- Input records -
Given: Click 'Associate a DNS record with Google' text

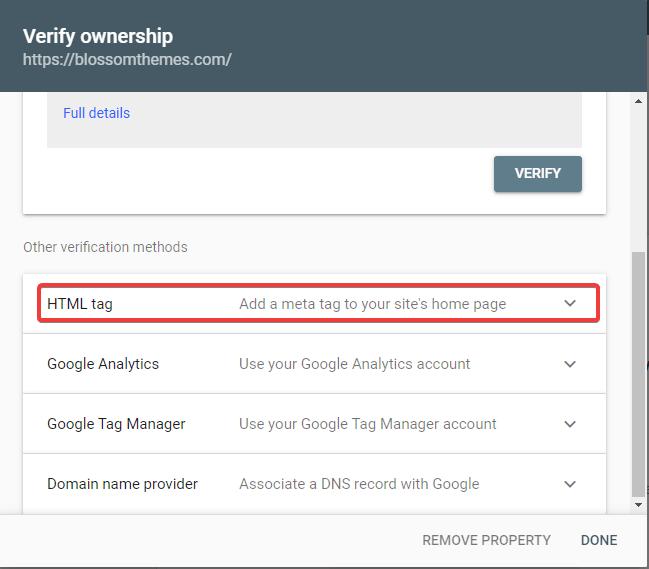Looking at the screenshot, I should 359,484.
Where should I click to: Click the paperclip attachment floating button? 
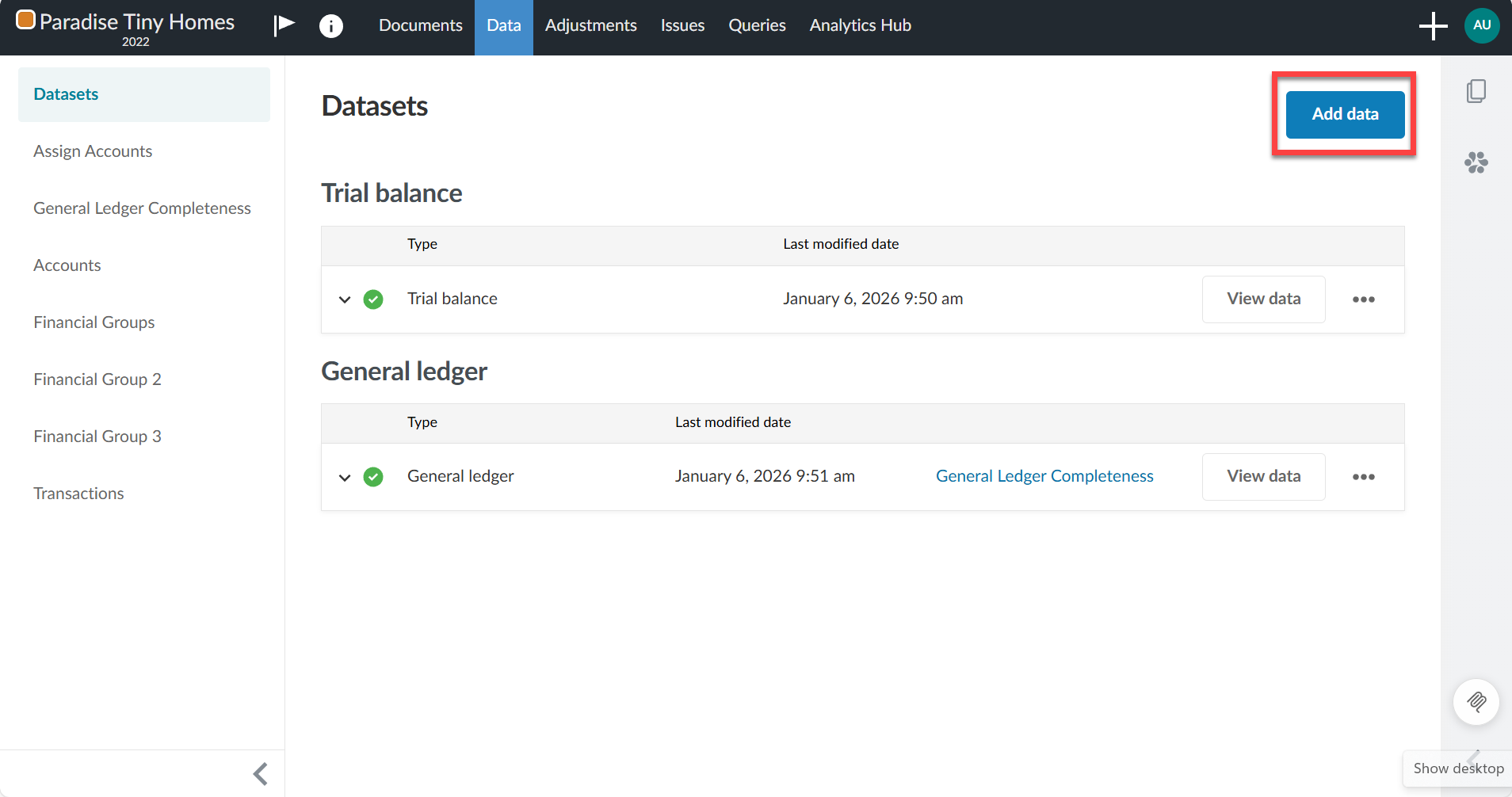[x=1476, y=702]
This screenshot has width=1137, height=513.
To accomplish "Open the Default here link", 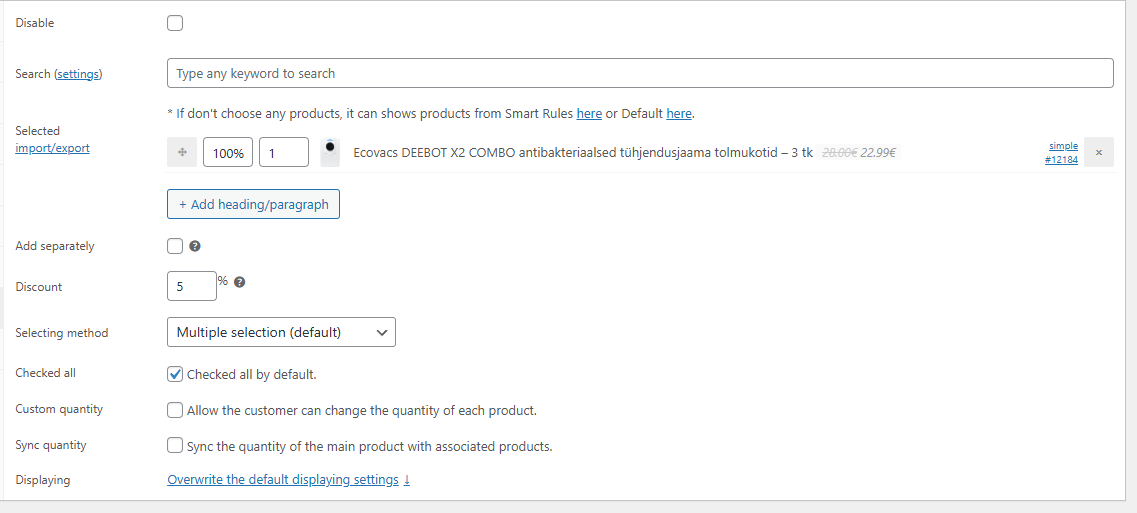I will click(x=679, y=114).
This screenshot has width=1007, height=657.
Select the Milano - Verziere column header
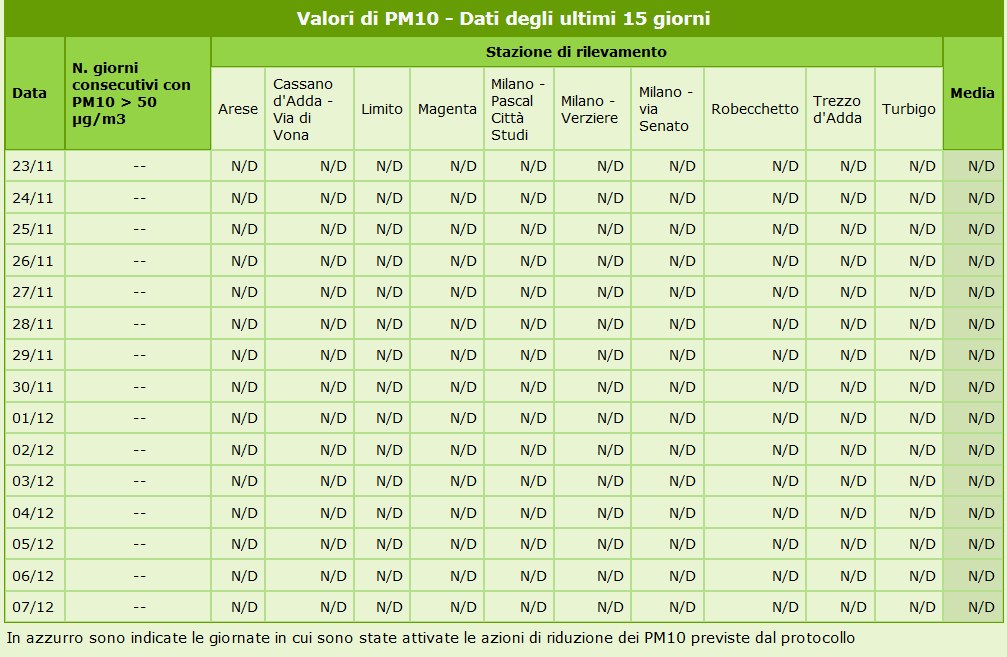[592, 109]
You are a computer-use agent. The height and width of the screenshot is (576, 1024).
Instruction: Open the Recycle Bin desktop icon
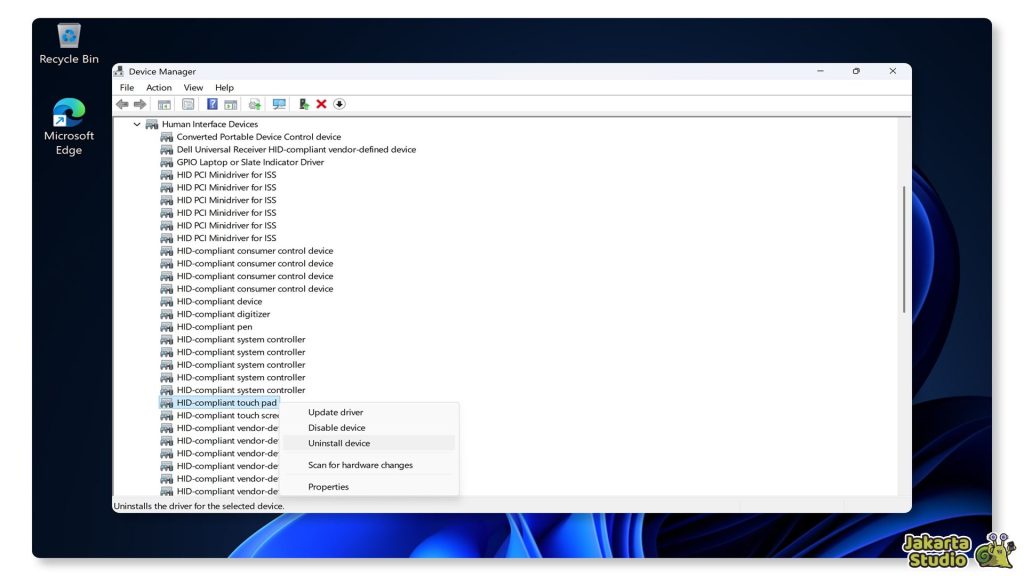67,35
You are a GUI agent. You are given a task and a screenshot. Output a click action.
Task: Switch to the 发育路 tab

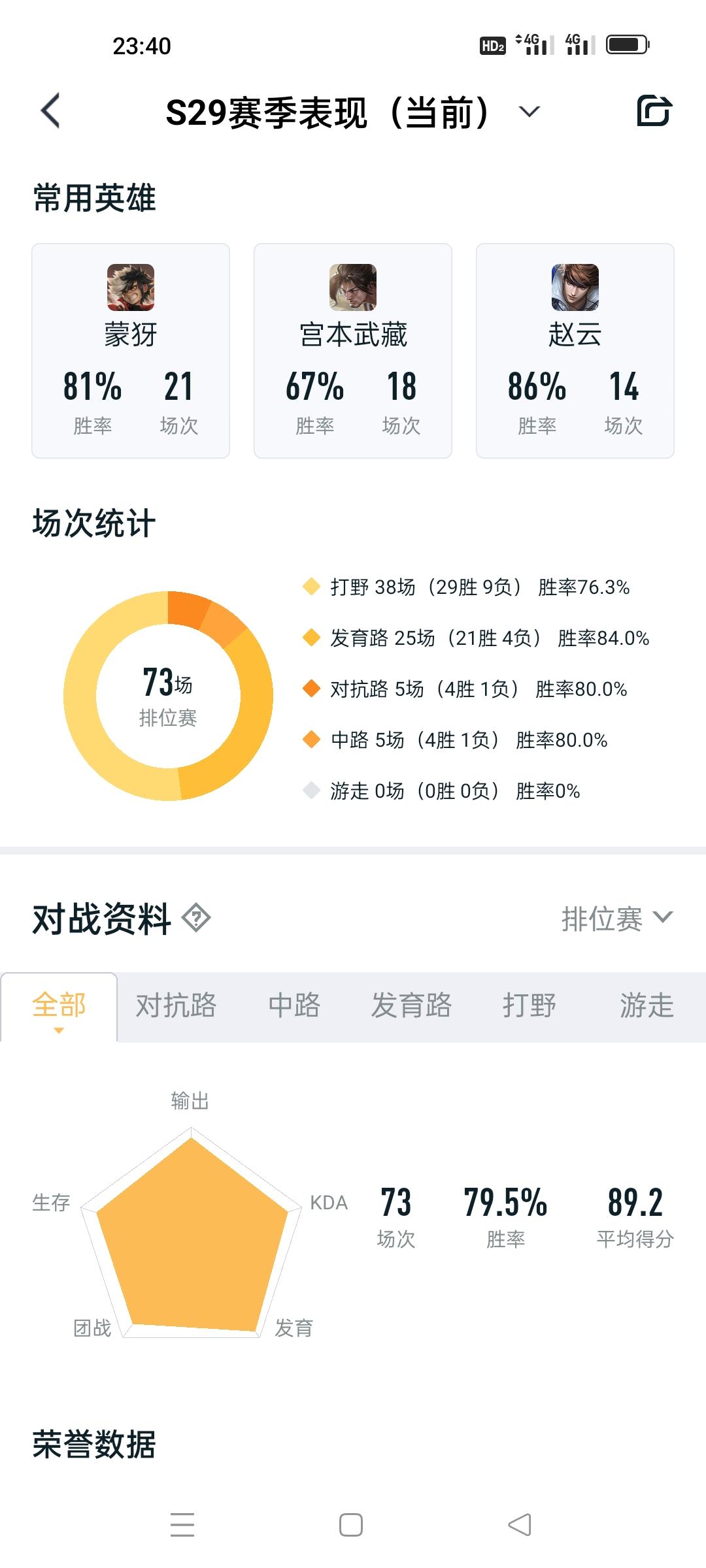click(x=411, y=1005)
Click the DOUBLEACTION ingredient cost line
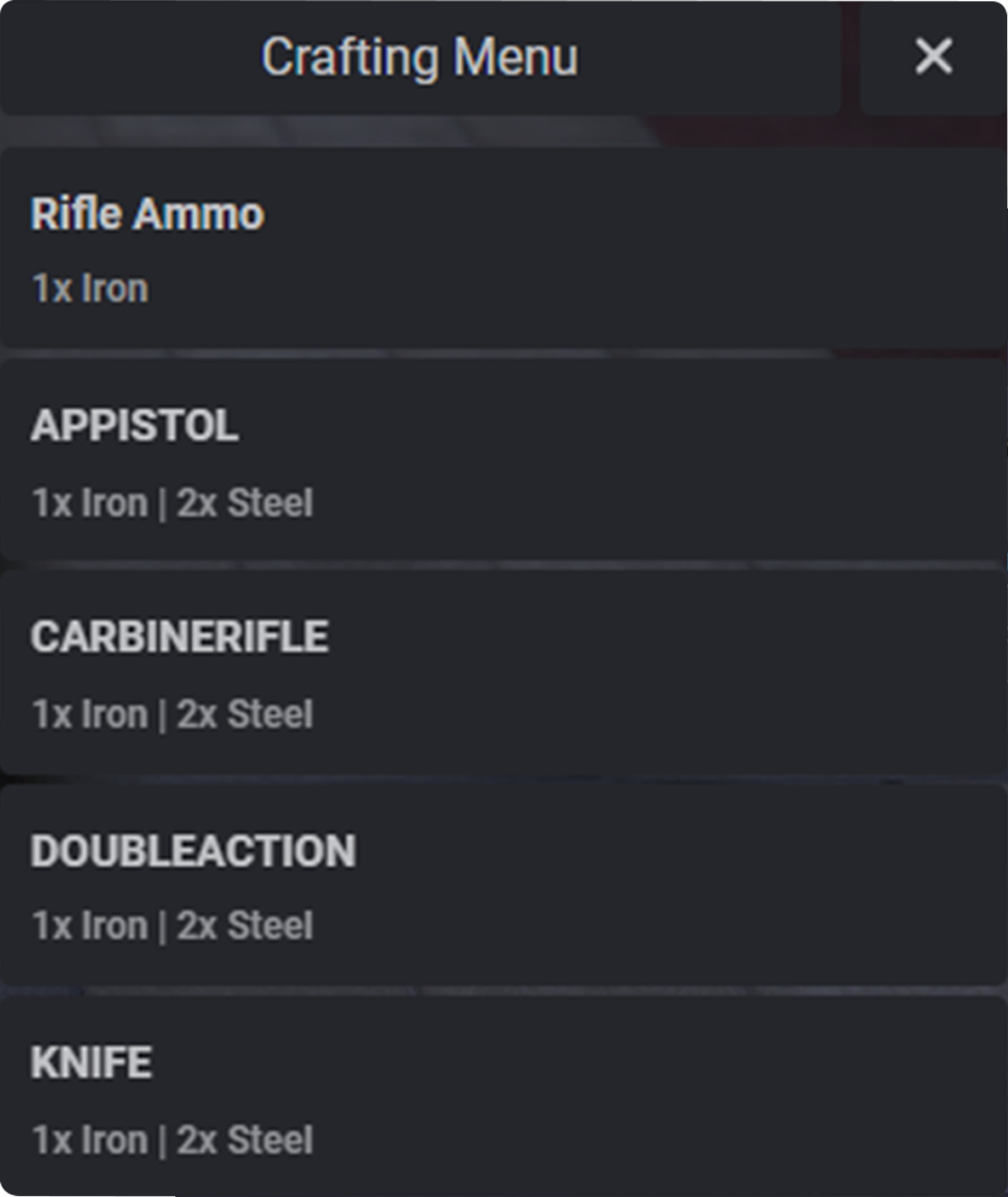 173,925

- Goal of the exercise -
Reproduce exactly, with no pictures, the lines above from the one holding "Select the Milano - Verziere column header" to the one holding "You are a GUI", inclusive.

- Task result -
Select the Milano - Verziere column header
[592, 109]
You are a computer-use agent. The height and width of the screenshot is (576, 1024).
Instruction: Open the Recycle Bin desktop icon
67,35
You are a GUI agent. You are given a task and a screenshot. Output a click action.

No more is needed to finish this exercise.